Jeff: Post after post on the blog in this personal confessional mode on the blog. In a way, not as a criticism, quite neurotically.
Spiros: A lot of people can’t be bothered – I mean the blog is too much. There are a lot of things stopping access. Revisiting number is much smaller than the people who visit.
Fiona: I really enjoy the intensity - it’s the most enjoyable idea that you can put something out and people will follow it. I mean it’s going to end tomorrow, but it’s actually not, because it’s set up so many things that will actually track.
Jeff: Hopefully blog will stay alive.
Spiros: Haven’t finished.
Fiona: Seems really clear that you’ve placed the project in that way. In terms of the reading group that you’ve revisited queer writing and shows form the 90s and how that’s situated now. Something about art toys that I went and had a look at them from Monash. So that’s really great to locate that – in a way a dialogue/critique of the space and the whole broader context.
Spiros: In the blog I’m always aware of precedents and things that have happened in the space or in my thinking. I’ve been conscious that I want to write about the teahouse in the front room. Talk about Bianca Hester having dinner with a lot of people e for a show called fame. Something Serepentine. All these shows that I want to talk about.
Jeff: Something about tangential - other directions.
Spiros: Want to continue that for the next month or so.
Jeff: Maybe we should wrap up. Drinks or dinner?

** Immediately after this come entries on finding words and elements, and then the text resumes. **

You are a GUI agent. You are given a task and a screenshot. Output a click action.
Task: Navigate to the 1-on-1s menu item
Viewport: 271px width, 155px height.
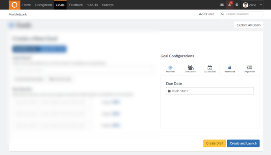[92, 5]
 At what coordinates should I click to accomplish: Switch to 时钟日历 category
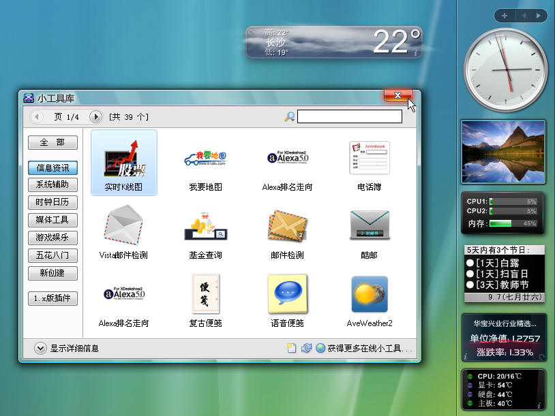53,202
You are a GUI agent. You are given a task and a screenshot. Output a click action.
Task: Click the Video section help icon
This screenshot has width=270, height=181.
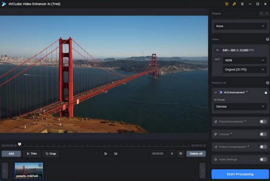tap(267, 39)
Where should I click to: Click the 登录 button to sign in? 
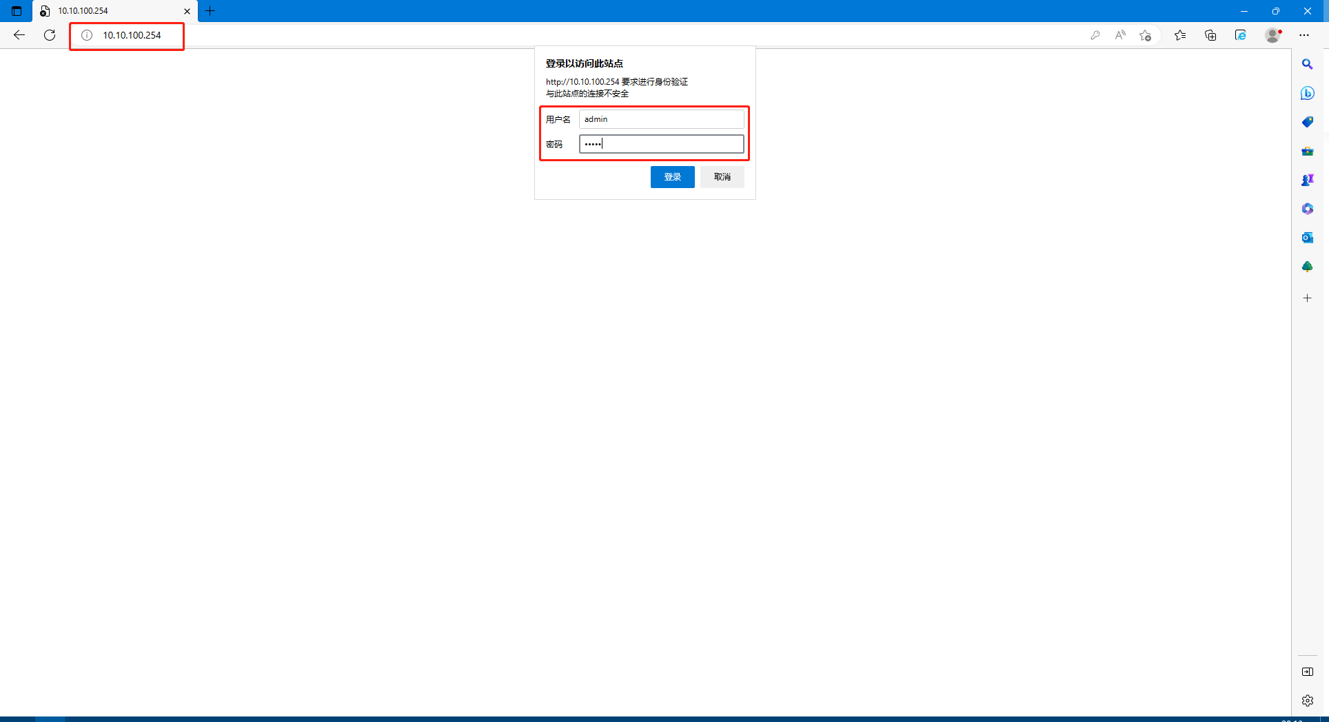672,177
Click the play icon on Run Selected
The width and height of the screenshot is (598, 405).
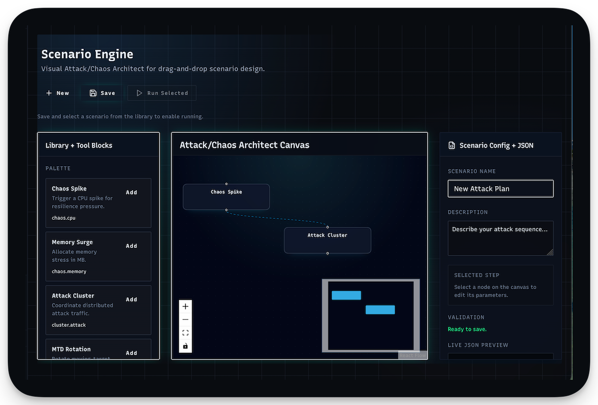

Postscript: Reading through this transcript I realise there are few comments that have not been recorded. The lovely Jon was typing furiously but sometimes there would be competing and overlapping voices. Charlotte commented at some stage that the colours and the abstract nature of the work could be representative of other political positions...replacing the Midsumma catalogue for one relating to black empowerment...Something about the curtain whiting things out... The pendulum swinging the other way... Fiona and Charlotte also discussed the threshold of the space and its bodily connotations. I guess the detail of these comments have been lost. Will discuss with Fiona when she comes back from overseas.